**What is being asked:** Each line below with the string "will" should be copied.

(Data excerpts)

Content starts

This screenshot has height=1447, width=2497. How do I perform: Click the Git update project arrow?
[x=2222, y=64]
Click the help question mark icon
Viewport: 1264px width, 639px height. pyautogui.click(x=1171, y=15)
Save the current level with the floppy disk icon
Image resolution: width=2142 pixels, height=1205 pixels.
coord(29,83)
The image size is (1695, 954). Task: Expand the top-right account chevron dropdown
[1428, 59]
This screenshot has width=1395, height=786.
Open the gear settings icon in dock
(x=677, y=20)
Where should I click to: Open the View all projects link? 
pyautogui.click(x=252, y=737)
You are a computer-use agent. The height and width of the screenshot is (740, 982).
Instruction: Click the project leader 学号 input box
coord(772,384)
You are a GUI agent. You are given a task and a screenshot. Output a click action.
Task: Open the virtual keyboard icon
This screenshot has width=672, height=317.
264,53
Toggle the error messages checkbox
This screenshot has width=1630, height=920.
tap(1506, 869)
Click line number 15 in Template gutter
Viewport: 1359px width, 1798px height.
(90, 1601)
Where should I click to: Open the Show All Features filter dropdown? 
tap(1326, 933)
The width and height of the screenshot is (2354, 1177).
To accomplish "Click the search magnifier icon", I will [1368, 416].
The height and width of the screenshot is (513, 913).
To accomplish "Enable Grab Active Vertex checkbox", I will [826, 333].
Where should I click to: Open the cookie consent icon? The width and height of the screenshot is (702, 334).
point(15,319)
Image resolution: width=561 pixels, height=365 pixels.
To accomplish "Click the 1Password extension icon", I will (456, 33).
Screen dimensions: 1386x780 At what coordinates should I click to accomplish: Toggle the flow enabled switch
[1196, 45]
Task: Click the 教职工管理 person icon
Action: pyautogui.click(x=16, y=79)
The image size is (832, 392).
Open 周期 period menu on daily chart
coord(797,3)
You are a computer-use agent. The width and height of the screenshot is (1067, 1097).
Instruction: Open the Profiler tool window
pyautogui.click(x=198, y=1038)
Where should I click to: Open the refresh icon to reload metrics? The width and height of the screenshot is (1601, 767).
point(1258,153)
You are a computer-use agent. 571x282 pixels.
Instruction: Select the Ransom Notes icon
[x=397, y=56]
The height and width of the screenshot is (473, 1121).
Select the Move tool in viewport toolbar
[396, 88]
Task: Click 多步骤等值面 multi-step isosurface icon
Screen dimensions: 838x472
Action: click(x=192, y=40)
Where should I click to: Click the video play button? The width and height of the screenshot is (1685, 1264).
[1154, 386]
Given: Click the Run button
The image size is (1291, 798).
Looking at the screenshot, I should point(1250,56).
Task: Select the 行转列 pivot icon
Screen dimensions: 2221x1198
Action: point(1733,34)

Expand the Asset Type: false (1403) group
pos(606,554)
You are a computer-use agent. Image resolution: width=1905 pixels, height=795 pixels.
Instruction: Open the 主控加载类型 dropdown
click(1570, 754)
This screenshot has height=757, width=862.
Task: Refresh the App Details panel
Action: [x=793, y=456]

Content ends

**Task result:**
To accomplish "Click the search magnifier icon", I will [1368, 416].
To accomplish "Enable Grab Active Vertex checkbox", I will [826, 333].
To accomplish "Click the 1Password extension icon", I will (456, 33).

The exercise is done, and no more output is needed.